(Saved data entries)
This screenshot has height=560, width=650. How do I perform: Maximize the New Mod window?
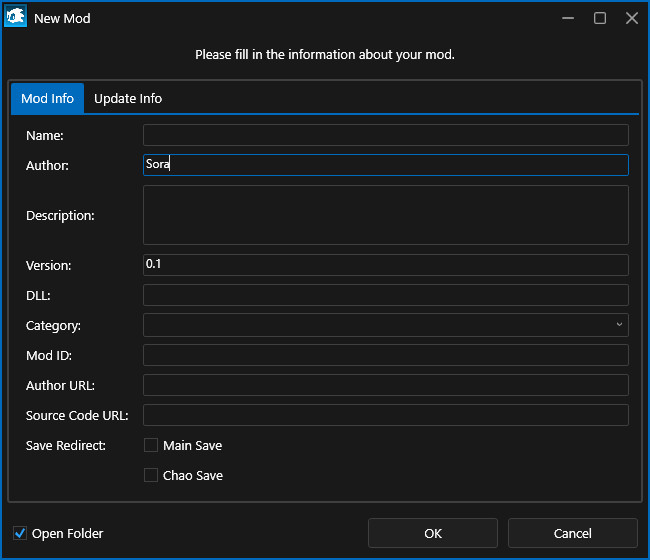coord(600,18)
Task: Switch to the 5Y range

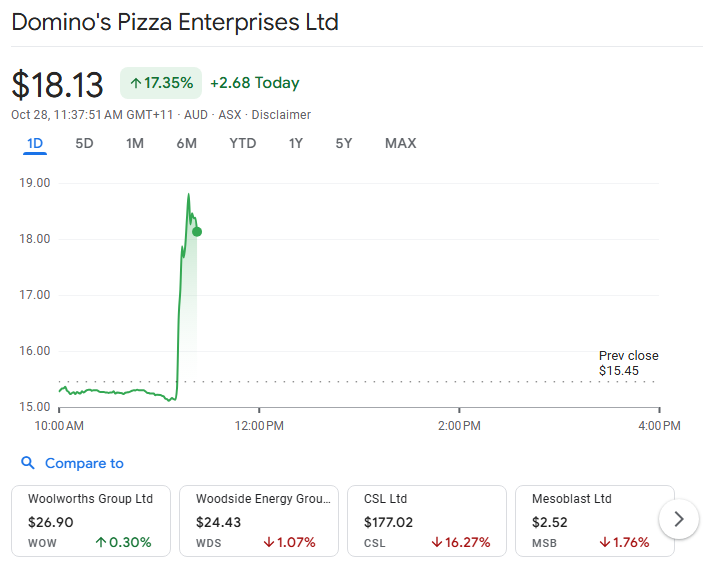Action: [344, 143]
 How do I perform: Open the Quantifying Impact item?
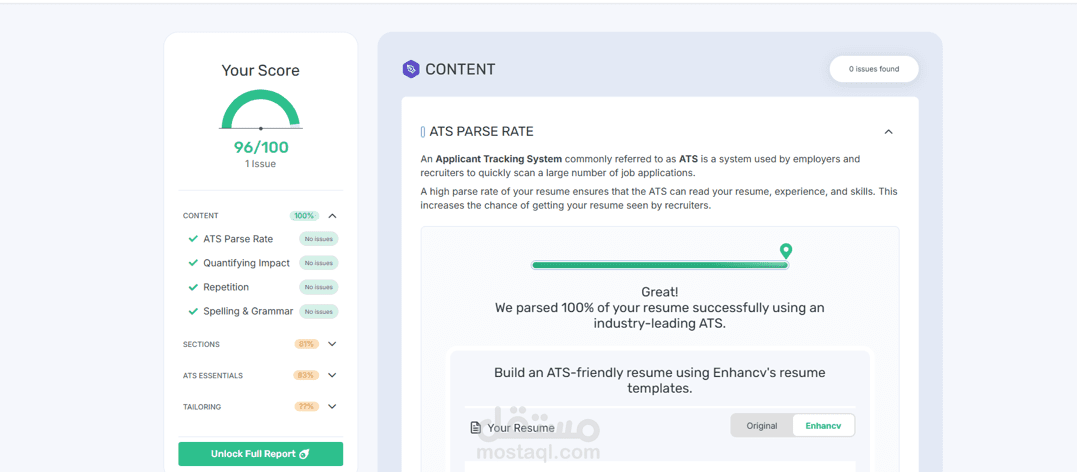pos(246,263)
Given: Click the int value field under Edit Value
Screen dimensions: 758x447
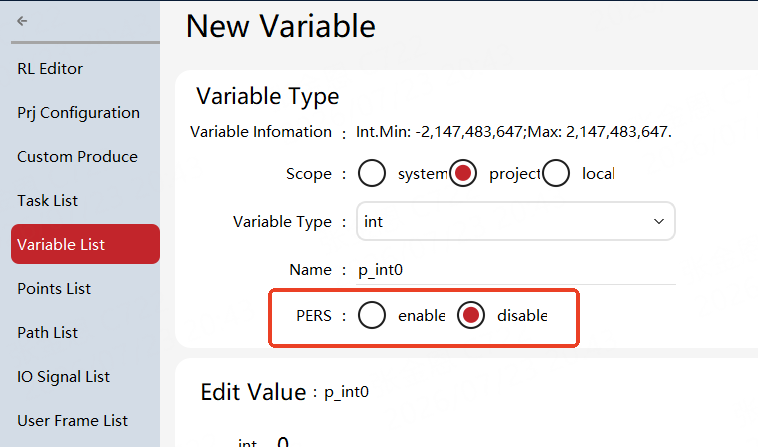Looking at the screenshot, I should 283,441.
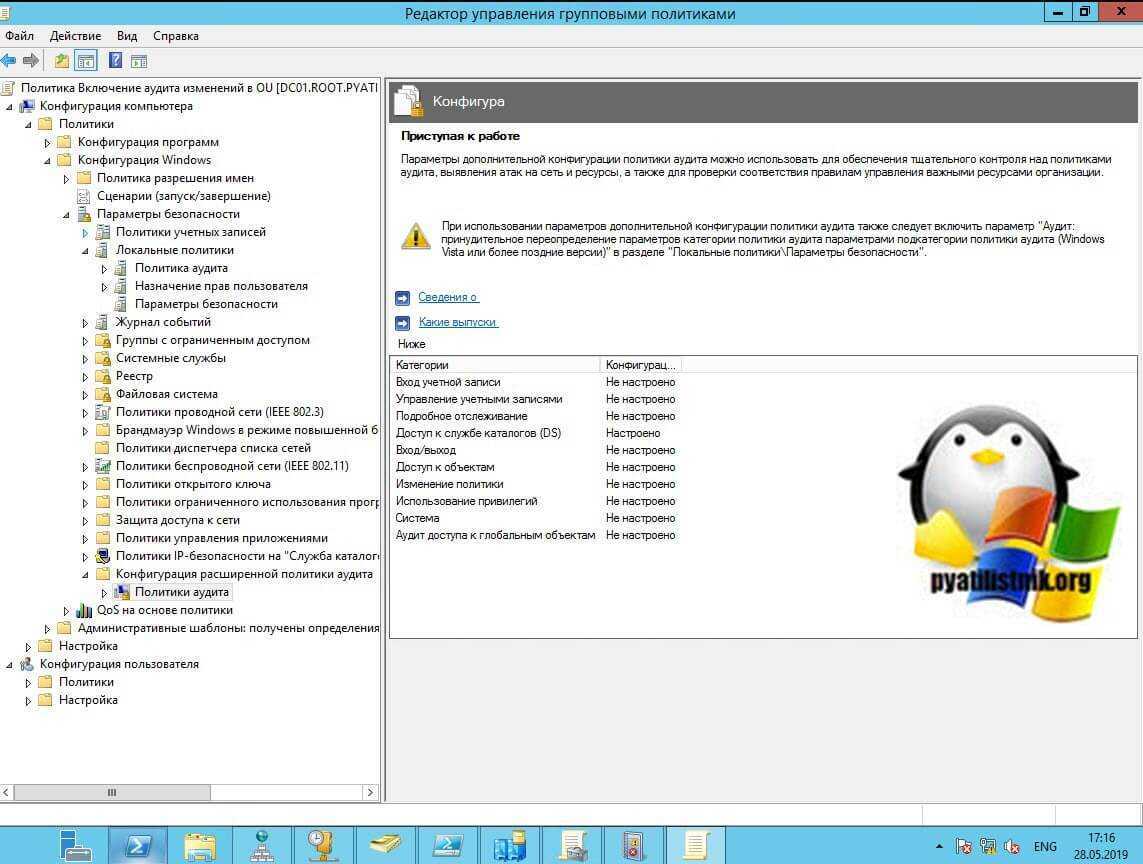Screen dimensions: 1143x864
Task: Expand Конфигурация программ tree node
Action: [48, 142]
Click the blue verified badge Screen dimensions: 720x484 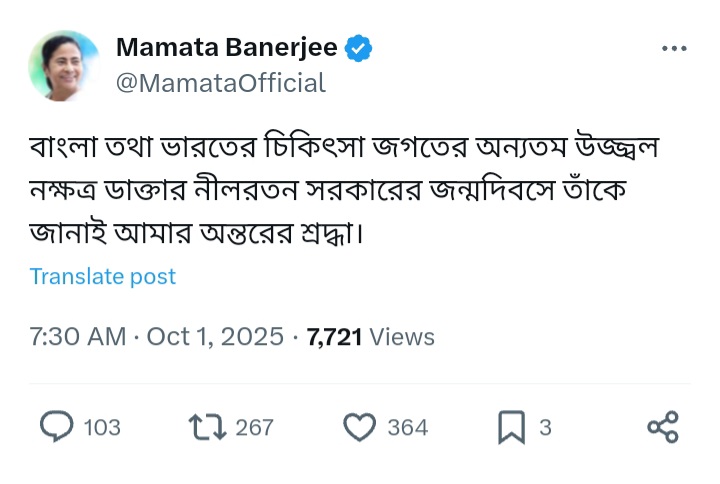click(359, 47)
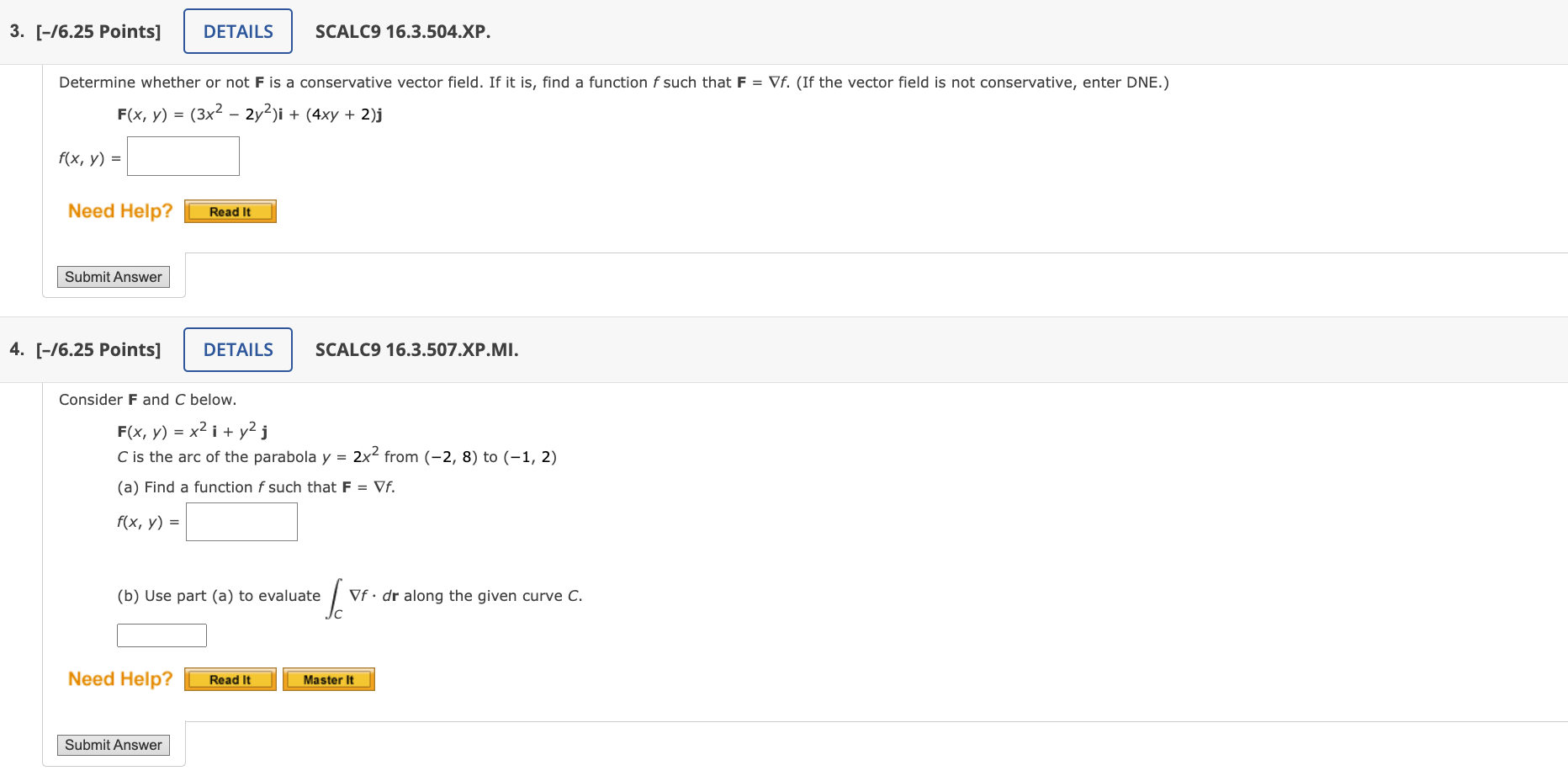Click the part (b) integral answer box

pos(161,635)
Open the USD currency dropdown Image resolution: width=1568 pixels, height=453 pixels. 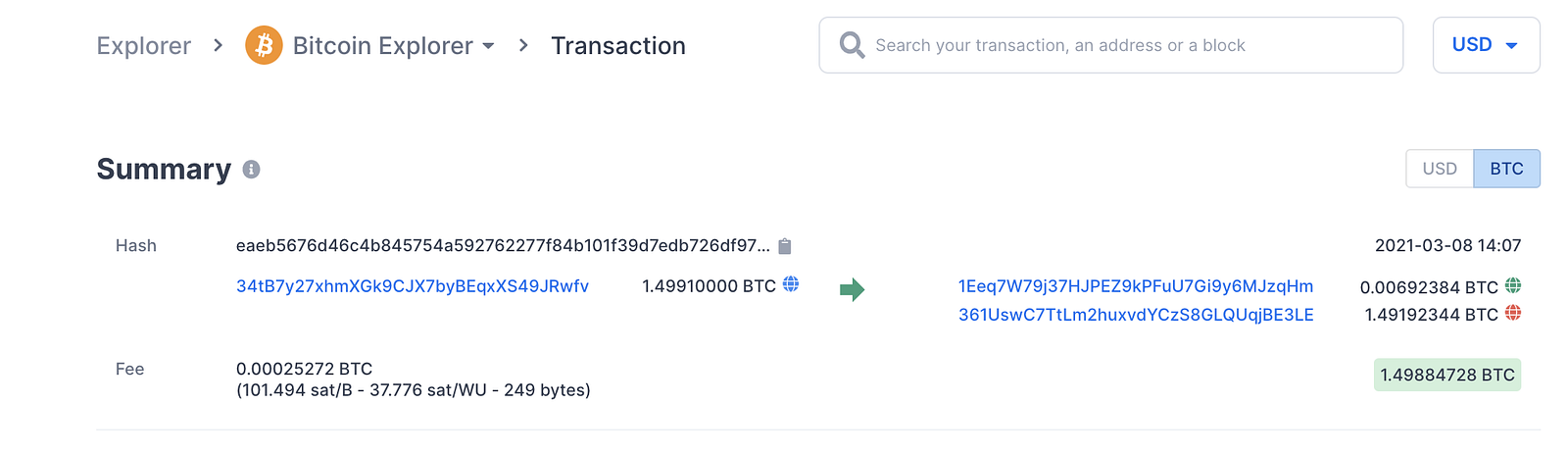[x=1486, y=45]
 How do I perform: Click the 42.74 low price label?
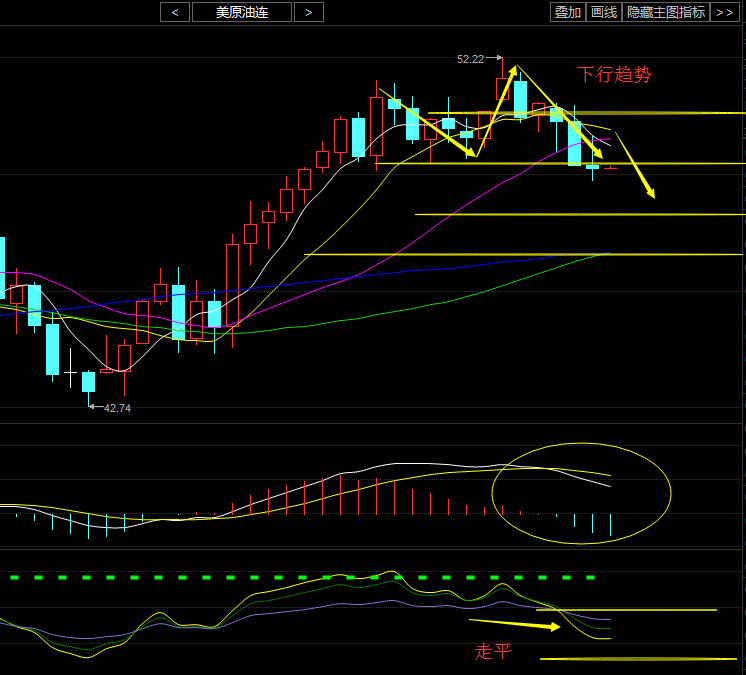point(117,408)
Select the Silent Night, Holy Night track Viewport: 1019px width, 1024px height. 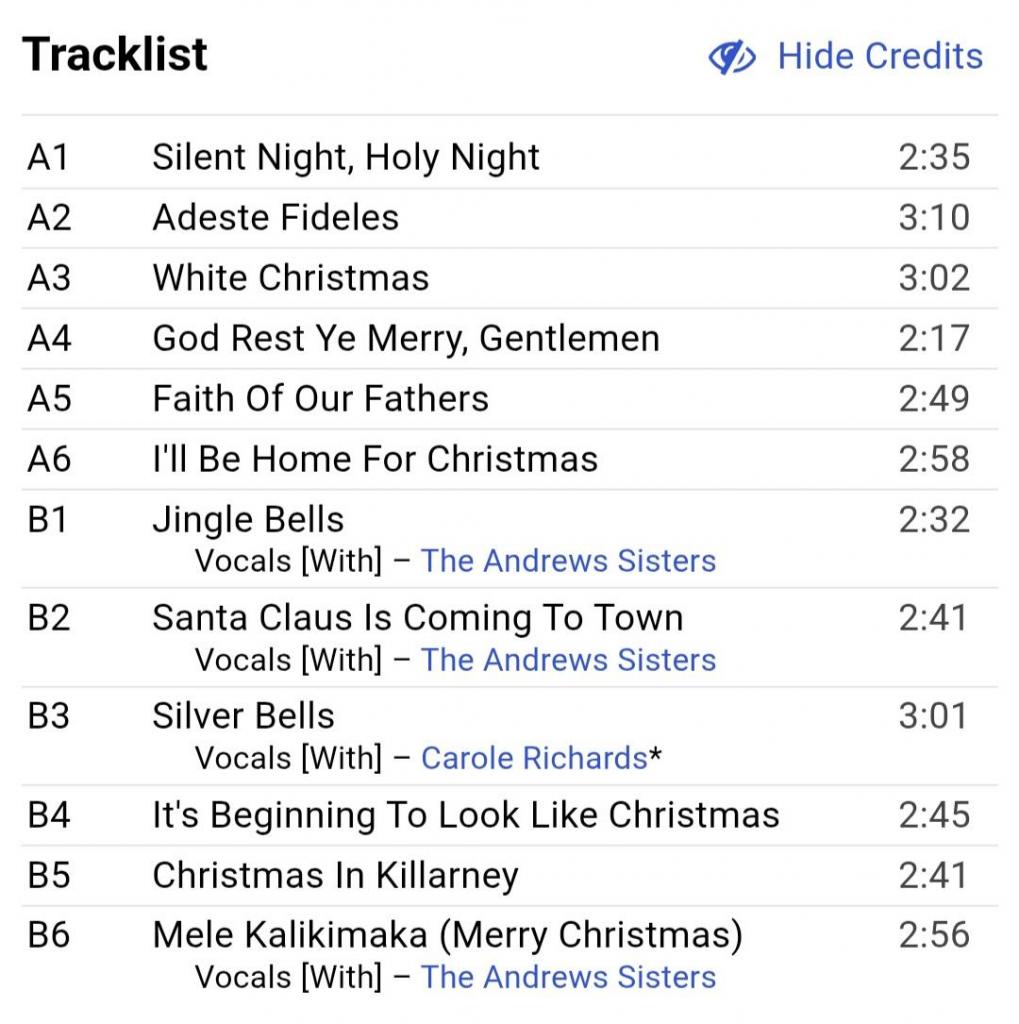[x=345, y=157]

Action item: Print only the lines from the first line of the data above through the one containing "Given: Click the", exactly as they are, with pictures omitted.

Result of the task:
This screenshot has height=560, width=650. How do I perform: Maximize the New Mod window?
coord(600,18)
Task: Switch to the 5Y range

Action: [344, 143]
 How do I perform: Open the Quantifying Impact item?
pos(246,263)
Given: Click the int value field under Edit Value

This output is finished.